A makeshift foot bridge was built by covering boats arranged in a row from the bank of Jhelum to the sacred island with wooden planks. Locals who arranged the bridge charged ten rupees per pilgrim to go and worship Shiva Lingam on the other side. Some of the local Muslim men were selling a local sacred herb offered to Shiva to the pilgrims.
The BJP Makes an Appearance
It was the kind of religious gathering we see in any other part of the country, except for two things.
Firstly, some of the elderly Kashmiris visiting the valley seem to be sentimental about their roots. They did not confine themselves to the fete arena, but visited the village nearby. One reminisced:
The other unusual thing about the gathering was the presence of a BJP camp at the venue. No other political party made their presence felt.

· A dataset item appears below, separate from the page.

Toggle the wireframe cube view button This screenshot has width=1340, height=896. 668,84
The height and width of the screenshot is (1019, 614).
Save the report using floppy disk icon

Mixing Politics With Religion?
Their district president Desh Kumar Nehru took enormous pride in telling me that BJP wants Kashmiri Hindus to come back and live with their Muslim brothers.
The young General Secretary of BJP in Northern Kashmir, Shekh Waseem Bari, also gaily flaunted his Bhagwa BJP topi. He made a point of reminding me that Kashmir is the land of Hindu-Muslim brotherhood.
Upon calling the Jammu and Kashmir Congress spokesperson, Ravindra Sharma, to ask why did they not welcome the pilgrims in the valley, he answered that they did not want to mix politics with religion.
It is good to have them back in the valley but unlike BJP, we do not mix politics with religion. They are the ones who follow this tactic. They went to Kumbh, they were the ones who wanted Abhinavagupta Yatra to happen, and then they went on to oppose it themselves. They are playing this game. We don’t know if they are with the hair or with the hound.Ravindra Sharma
But politics and religion are already mixing. With the BJP government at the centre and BJP-PDP coalition ruling the state, Jammu and Kashmir is set to see a lot of fermentation on the Kashmiri Pandit front.
There is clamour about Pandit colonies, Kashmir Mahakumbha, and Abhinavagupta Yatra – let’s see what else is in the pipeline.